**** Data records
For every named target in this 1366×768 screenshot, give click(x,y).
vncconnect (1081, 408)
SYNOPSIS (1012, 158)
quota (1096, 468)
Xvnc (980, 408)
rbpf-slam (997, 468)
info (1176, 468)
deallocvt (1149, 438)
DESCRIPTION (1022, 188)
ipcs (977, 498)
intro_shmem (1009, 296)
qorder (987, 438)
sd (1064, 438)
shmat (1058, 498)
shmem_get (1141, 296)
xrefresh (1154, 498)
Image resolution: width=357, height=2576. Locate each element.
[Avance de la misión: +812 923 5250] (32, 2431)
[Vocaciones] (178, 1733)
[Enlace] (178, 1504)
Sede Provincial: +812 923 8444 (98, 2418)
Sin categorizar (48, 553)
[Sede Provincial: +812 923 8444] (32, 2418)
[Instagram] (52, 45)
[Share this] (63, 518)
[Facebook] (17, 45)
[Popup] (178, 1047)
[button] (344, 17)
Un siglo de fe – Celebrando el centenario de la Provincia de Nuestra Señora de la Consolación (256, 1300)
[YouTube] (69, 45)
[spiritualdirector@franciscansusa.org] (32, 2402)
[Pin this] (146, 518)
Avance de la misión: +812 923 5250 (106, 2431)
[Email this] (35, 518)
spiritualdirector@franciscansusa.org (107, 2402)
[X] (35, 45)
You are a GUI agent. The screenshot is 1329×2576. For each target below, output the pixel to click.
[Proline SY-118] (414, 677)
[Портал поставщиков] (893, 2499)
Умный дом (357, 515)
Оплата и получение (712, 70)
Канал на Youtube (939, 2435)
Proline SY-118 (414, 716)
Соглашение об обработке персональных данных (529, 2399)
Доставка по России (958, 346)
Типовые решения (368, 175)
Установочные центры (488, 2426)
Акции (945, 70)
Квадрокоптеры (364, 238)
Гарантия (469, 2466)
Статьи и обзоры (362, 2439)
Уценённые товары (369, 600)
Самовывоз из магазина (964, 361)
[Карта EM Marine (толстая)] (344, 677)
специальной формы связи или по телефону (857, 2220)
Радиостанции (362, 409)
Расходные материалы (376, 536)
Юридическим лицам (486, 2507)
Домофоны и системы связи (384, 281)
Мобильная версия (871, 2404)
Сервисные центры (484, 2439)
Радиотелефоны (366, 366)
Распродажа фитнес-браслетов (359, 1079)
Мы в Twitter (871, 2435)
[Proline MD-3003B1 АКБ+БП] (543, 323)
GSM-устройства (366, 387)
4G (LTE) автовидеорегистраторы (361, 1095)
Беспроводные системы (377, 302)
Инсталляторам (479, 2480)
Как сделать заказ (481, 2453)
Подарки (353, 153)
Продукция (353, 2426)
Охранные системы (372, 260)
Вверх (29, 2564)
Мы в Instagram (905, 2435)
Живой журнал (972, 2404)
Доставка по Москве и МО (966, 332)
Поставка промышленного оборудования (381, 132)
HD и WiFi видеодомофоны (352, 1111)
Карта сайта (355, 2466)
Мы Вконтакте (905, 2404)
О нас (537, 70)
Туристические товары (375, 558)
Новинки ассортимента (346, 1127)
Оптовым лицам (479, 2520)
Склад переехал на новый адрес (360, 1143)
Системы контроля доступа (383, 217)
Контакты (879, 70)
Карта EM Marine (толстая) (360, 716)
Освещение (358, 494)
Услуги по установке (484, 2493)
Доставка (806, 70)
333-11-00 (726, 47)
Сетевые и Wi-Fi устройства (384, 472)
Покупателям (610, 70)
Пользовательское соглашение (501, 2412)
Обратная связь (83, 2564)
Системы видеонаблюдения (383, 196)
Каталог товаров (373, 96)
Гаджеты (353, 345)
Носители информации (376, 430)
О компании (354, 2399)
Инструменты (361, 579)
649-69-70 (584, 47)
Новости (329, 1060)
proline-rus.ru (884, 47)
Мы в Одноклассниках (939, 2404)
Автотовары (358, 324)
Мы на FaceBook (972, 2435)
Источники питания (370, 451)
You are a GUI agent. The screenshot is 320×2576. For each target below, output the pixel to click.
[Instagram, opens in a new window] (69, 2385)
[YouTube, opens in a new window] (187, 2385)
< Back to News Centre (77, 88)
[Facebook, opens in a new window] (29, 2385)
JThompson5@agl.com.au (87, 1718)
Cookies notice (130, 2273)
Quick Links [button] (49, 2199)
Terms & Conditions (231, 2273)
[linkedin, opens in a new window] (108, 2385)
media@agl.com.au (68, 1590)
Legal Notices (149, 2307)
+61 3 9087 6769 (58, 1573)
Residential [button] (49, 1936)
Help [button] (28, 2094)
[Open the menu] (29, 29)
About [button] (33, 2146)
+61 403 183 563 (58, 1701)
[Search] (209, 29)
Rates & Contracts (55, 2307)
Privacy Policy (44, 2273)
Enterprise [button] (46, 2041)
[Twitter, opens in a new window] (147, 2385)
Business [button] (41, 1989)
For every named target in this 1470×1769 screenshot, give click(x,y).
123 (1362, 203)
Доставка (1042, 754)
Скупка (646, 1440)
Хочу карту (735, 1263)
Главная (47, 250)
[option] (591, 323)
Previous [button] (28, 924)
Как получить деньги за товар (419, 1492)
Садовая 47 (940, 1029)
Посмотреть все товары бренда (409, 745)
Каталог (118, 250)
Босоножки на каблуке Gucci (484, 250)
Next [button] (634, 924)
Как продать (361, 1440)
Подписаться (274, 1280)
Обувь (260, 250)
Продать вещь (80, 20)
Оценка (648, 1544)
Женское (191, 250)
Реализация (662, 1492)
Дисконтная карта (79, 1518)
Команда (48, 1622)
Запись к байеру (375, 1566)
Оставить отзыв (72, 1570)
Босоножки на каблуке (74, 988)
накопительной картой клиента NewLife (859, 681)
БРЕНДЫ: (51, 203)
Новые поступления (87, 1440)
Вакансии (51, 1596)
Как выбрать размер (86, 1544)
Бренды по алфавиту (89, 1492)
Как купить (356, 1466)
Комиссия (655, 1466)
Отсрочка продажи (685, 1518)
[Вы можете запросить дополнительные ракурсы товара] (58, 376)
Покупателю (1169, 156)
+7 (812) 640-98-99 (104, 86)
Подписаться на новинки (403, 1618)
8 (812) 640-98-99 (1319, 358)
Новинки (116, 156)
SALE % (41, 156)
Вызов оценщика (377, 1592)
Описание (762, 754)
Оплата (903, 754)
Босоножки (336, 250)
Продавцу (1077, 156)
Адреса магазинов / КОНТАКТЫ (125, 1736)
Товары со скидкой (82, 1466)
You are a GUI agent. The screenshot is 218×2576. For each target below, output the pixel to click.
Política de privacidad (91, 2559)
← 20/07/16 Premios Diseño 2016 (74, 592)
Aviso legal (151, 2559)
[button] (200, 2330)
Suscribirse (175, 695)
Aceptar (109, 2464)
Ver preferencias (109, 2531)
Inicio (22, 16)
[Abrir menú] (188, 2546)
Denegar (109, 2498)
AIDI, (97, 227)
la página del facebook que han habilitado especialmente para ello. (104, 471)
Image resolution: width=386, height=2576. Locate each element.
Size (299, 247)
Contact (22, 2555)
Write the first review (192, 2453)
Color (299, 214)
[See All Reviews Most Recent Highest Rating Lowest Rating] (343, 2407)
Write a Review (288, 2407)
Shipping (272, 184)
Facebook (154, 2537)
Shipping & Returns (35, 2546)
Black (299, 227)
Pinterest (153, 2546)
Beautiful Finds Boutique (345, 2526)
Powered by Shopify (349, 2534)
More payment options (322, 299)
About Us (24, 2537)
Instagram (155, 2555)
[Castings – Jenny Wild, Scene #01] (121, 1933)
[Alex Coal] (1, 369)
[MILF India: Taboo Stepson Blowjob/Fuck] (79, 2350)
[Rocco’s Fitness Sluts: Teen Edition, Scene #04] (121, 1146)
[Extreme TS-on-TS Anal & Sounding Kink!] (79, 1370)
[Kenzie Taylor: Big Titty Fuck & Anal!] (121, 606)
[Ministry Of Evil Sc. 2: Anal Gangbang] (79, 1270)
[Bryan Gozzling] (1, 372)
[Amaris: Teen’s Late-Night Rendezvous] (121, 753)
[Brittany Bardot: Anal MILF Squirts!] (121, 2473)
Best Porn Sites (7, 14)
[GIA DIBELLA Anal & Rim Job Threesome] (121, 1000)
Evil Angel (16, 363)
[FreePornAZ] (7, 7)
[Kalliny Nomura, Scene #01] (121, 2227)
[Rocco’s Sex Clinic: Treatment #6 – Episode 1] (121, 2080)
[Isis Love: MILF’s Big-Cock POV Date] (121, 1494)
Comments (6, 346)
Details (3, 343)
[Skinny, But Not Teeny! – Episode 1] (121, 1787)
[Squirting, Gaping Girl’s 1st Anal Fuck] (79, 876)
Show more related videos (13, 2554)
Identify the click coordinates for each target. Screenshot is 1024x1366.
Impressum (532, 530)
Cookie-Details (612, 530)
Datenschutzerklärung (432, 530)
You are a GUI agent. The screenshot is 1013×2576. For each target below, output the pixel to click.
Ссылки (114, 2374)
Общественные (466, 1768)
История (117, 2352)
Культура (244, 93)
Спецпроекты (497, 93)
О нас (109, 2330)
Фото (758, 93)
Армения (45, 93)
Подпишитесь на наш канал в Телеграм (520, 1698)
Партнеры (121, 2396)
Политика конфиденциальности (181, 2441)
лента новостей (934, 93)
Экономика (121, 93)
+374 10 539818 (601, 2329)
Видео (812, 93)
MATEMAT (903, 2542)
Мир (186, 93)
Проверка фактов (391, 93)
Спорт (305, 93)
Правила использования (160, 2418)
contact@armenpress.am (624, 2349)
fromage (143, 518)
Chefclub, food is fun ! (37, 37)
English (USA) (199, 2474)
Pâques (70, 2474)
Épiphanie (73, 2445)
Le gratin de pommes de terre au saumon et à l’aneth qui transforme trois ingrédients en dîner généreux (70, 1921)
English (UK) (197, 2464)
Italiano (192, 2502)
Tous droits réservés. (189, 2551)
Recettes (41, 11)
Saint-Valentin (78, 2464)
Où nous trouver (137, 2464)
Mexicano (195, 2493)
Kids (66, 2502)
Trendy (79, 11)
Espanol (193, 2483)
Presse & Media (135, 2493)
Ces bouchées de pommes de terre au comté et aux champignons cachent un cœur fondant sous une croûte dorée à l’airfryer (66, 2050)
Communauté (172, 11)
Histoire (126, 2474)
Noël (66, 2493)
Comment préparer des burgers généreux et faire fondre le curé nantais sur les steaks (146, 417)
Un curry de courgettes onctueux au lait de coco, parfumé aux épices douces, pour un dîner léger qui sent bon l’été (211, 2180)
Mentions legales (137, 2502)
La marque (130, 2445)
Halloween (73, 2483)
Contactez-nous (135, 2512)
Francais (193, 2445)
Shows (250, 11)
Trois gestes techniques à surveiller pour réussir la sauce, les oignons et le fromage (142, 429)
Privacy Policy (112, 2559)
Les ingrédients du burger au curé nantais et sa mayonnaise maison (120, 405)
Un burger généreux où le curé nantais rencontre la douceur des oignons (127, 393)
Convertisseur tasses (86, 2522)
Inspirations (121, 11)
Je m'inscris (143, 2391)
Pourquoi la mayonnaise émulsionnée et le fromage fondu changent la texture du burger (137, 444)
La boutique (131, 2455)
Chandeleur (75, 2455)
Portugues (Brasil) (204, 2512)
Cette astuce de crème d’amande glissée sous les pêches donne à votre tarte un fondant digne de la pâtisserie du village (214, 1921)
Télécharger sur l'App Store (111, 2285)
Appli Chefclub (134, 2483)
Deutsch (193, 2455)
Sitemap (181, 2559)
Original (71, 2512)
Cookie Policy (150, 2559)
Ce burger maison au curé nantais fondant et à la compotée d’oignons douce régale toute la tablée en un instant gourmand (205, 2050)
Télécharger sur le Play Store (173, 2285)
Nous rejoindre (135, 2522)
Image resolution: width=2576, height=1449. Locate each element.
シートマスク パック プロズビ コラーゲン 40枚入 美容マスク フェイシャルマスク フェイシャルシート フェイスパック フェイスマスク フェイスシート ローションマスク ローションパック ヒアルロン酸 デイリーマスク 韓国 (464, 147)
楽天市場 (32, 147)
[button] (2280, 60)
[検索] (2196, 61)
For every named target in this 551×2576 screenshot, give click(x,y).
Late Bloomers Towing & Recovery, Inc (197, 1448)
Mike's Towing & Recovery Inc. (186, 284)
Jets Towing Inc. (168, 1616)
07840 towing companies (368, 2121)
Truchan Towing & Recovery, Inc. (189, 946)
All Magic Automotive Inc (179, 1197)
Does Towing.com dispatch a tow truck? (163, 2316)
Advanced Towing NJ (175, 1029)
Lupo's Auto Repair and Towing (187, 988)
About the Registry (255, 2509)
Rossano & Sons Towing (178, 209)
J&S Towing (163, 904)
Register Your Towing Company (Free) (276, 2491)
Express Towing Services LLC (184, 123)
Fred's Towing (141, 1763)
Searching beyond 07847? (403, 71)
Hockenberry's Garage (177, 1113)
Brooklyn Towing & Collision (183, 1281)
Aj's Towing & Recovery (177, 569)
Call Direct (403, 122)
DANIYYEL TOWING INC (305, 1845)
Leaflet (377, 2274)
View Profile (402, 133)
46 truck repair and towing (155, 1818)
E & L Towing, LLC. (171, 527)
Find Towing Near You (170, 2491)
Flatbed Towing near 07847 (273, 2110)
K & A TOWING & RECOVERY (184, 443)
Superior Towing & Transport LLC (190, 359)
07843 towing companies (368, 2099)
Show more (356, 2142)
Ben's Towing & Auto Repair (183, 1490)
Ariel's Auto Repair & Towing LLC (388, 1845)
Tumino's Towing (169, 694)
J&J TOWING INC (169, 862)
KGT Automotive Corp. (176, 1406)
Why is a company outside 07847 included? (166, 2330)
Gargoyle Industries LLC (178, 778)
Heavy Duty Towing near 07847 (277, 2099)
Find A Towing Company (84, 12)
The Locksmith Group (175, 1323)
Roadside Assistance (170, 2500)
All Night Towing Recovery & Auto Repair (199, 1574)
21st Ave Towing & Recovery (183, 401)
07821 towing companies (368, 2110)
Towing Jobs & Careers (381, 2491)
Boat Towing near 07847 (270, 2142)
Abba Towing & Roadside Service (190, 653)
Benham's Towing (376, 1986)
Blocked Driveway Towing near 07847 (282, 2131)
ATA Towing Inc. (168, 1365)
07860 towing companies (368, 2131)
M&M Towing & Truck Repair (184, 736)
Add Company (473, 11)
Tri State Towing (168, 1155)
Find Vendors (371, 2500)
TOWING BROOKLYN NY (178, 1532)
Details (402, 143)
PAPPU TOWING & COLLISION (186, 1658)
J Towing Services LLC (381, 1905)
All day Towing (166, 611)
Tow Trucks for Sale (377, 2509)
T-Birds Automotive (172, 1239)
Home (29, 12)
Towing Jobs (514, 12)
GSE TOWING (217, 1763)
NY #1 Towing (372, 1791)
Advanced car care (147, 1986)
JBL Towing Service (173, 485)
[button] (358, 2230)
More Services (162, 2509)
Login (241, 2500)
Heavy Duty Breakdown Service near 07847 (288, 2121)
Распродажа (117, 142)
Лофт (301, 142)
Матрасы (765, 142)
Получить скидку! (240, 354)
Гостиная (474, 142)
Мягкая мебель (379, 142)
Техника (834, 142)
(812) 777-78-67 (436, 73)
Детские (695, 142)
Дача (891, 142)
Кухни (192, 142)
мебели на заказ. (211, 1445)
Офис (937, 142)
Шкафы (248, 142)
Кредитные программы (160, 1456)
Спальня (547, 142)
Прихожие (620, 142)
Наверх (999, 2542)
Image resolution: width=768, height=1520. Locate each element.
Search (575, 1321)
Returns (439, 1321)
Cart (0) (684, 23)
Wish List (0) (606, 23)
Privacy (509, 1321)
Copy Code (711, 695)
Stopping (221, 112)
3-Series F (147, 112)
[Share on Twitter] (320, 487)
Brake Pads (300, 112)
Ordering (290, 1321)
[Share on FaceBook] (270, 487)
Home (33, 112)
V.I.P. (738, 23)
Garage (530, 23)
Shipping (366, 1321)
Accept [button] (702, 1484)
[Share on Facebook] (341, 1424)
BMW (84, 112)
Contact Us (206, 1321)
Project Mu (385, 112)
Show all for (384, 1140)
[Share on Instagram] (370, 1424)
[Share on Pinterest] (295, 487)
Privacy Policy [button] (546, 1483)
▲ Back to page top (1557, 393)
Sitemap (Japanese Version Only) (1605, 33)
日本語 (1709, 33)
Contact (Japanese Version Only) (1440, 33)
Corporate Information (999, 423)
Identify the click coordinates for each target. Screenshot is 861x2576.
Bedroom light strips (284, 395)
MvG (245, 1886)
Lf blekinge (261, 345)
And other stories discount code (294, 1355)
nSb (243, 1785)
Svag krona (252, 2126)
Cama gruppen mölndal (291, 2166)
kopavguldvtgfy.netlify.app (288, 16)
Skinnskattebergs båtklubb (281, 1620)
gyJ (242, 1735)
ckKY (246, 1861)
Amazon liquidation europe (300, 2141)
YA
********
→ **Instructions for the task**: Begin at the line that has "Find A Towing Company (84, 12)" in the entries above; stop after the line that has "Мягкая мебель (379, 142)". Transcribe exactly those lines and no others.

→ **Solution to the problem**:
Find A Towing Company (84, 12)
The Locksmith Group (175, 1323)
Roadside Assistance (170, 2500)
All Night Towing Recovery & Auto Repair (199, 1574)
21st Ave Towing & Recovery (183, 401)
07821 towing companies (368, 2110)
Towing Jobs & Careers (381, 2491)
Boat Towing near 07847 (270, 2142)
Abba Towing & Roadside Service (190, 653)
Benham's Towing (376, 1986)
Blocked Driveway Towing near 07847 (282, 2131)
ATA Towing Inc. (168, 1365)
07860 towing companies (368, 2131)
M&M Towing & Truck Repair (184, 736)
Add Company (473, 11)
Tri State Towing (168, 1155)
Find Vendors (371, 2500)
TOWING BROOKLYN NY (178, 1532)
Details (402, 143)
PAPPU TOWING & COLLISION (186, 1658)
J Towing Services LLC (381, 1905)
All day Towing (166, 611)
Tow Trucks for Sale (377, 2509)
T-Birds Automotive (172, 1239)
Home (29, 12)
Towing Jobs (514, 12)
GSE TOWING (217, 1763)
NY #1 Towing (372, 1791)
Advanced car care (147, 1986)
JBL Towing Service (173, 485)
[button] (358, 2230)
More Services (162, 2509)
Login (241, 2500)
Heavy Duty Breakdown Service near 07847 (288, 2121)
Распродажа (117, 142)
Лофт (301, 142)
Матрасы (765, 142)
Получить скидку! (240, 354)
Гостиная (474, 142)
Мягкая мебель (379, 142)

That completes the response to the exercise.